WHAT IS NEEDED: For the listing that follows, give again exactly the lines from the one with "資料請求 (605, 2286)" to the one with "Screenshot is 106x2576.", including both.

§ §

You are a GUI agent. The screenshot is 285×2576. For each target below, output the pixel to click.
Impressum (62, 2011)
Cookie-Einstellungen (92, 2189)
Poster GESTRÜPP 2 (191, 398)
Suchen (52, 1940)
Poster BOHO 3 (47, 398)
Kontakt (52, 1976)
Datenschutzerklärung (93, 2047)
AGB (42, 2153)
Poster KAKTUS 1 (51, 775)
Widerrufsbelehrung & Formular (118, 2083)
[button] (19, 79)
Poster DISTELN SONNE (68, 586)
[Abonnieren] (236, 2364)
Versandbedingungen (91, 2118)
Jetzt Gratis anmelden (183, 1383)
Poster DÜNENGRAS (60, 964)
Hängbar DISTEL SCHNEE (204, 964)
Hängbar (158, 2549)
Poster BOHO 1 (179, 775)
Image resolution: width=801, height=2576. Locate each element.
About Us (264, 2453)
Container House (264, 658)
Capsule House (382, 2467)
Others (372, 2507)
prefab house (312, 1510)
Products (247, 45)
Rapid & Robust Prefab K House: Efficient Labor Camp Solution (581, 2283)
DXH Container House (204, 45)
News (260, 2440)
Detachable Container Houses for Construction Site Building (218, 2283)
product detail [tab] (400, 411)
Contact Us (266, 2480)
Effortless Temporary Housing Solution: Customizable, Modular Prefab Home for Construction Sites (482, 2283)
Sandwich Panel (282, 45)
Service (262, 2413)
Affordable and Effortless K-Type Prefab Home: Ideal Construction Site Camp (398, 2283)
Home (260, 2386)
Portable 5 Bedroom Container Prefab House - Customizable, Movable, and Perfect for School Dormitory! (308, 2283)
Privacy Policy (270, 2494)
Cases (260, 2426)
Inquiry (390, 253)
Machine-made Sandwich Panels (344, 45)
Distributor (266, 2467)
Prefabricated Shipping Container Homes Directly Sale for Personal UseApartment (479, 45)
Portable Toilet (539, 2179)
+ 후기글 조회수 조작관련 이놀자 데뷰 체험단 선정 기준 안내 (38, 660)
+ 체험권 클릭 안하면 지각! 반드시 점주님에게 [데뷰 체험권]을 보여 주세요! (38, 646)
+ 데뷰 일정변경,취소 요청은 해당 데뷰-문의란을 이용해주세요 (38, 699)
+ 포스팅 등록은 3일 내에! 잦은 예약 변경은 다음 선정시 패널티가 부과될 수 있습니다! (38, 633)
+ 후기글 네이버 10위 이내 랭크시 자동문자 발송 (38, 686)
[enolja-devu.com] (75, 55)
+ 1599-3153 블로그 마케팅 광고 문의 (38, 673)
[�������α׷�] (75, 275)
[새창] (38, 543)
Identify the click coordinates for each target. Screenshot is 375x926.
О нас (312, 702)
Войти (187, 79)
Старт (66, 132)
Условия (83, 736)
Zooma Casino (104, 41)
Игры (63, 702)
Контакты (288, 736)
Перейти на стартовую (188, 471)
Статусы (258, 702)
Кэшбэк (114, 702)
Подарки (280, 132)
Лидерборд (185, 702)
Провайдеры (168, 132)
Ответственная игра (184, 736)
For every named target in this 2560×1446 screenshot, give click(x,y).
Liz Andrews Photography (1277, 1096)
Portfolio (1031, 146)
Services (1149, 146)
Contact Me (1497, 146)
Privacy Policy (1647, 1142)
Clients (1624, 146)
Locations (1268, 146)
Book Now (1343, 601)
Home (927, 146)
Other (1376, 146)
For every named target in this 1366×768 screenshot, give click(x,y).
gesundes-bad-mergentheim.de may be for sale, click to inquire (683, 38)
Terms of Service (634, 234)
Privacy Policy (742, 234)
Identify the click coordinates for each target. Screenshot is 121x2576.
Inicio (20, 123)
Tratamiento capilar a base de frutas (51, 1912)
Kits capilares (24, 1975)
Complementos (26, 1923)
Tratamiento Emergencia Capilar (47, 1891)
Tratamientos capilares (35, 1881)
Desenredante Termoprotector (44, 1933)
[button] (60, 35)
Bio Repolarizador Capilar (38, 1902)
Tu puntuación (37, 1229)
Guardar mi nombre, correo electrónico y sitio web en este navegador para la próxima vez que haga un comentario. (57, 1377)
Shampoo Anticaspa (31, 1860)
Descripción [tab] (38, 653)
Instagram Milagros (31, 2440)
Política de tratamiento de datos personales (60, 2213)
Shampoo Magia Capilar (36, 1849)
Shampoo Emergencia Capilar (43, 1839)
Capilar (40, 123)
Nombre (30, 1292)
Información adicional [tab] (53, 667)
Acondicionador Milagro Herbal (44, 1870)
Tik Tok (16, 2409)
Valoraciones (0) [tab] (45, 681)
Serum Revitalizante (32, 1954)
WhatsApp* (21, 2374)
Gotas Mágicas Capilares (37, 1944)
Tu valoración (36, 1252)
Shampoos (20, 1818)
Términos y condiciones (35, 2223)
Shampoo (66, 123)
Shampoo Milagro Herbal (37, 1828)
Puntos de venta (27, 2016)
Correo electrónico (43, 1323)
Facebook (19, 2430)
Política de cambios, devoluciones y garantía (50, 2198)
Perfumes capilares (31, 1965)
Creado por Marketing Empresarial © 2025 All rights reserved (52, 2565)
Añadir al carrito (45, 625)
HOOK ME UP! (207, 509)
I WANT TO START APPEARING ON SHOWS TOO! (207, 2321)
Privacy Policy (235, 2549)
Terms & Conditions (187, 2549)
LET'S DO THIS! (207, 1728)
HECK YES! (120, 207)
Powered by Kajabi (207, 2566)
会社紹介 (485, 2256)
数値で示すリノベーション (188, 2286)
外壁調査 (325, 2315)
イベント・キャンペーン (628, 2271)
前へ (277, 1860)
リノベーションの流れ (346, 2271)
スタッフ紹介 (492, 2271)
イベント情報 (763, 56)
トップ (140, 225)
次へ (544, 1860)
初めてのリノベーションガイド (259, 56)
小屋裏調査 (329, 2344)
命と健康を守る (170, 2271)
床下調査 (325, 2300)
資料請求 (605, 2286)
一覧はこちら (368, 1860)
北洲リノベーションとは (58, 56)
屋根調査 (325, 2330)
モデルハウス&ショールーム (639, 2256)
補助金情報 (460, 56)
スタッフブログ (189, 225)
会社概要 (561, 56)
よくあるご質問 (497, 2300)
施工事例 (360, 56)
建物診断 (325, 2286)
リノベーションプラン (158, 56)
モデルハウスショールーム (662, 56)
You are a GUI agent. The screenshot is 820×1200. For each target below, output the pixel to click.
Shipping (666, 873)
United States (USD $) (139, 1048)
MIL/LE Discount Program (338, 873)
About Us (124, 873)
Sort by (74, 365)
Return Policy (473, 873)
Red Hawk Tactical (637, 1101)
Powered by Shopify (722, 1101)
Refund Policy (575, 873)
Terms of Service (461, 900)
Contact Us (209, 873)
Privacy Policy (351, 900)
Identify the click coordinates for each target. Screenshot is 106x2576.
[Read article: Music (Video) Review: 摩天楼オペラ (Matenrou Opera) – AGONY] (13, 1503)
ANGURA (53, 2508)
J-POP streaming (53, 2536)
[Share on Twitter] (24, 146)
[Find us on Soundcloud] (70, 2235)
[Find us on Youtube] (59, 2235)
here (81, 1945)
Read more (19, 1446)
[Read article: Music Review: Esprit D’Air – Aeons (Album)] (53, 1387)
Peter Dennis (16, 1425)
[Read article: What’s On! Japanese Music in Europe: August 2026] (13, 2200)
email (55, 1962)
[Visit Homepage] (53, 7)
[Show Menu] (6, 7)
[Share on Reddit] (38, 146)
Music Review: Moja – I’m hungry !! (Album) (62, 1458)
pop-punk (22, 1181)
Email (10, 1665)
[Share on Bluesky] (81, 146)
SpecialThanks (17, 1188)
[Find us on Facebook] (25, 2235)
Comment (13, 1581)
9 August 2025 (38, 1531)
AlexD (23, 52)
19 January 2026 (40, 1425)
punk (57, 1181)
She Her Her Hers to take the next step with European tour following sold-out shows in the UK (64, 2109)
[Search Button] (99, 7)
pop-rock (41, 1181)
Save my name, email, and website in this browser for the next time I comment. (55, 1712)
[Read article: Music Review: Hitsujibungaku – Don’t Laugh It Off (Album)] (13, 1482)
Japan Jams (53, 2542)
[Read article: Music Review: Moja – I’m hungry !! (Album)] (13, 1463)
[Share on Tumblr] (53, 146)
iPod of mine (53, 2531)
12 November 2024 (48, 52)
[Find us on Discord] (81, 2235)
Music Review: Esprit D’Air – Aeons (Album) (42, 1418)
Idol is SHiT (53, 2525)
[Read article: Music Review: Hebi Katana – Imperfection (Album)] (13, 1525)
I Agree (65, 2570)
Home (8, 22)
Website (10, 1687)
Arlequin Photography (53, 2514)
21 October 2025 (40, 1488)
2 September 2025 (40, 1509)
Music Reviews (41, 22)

§ §

RESULT OF THE TASK:
資料請求 (605, 2286)
一覧はこちら (368, 1860)
北洲リノベーションとは (58, 56)
屋根調査 (325, 2330)
モデルハウス&ショールーム (639, 2256)
補助金情報 (460, 56)
スタッフブログ (189, 225)
会社概要 (561, 56)
よくあるご質問 (497, 2300)
施工事例 (360, 56)
建物診断 (325, 2286)
リノベーションプラン (158, 56)
モデルハウスショールーム (662, 56)
You are a GUI agent. The screenshot is 820×1200. For each target below, output the pixel to click.
Shipping (666, 873)
United States (USD $) (139, 1048)
MIL/LE Discount Program (338, 873)
About Us (124, 873)
Sort by (74, 365)
Return Policy (473, 873)
Red Hawk Tactical (637, 1101)
Powered by Shopify (722, 1101)
Refund Policy (575, 873)
Terms of Service (461, 900)
Contact Us (209, 873)
Privacy Policy (351, 900)
Identify the click coordinates for each target. Screenshot is 106x2576.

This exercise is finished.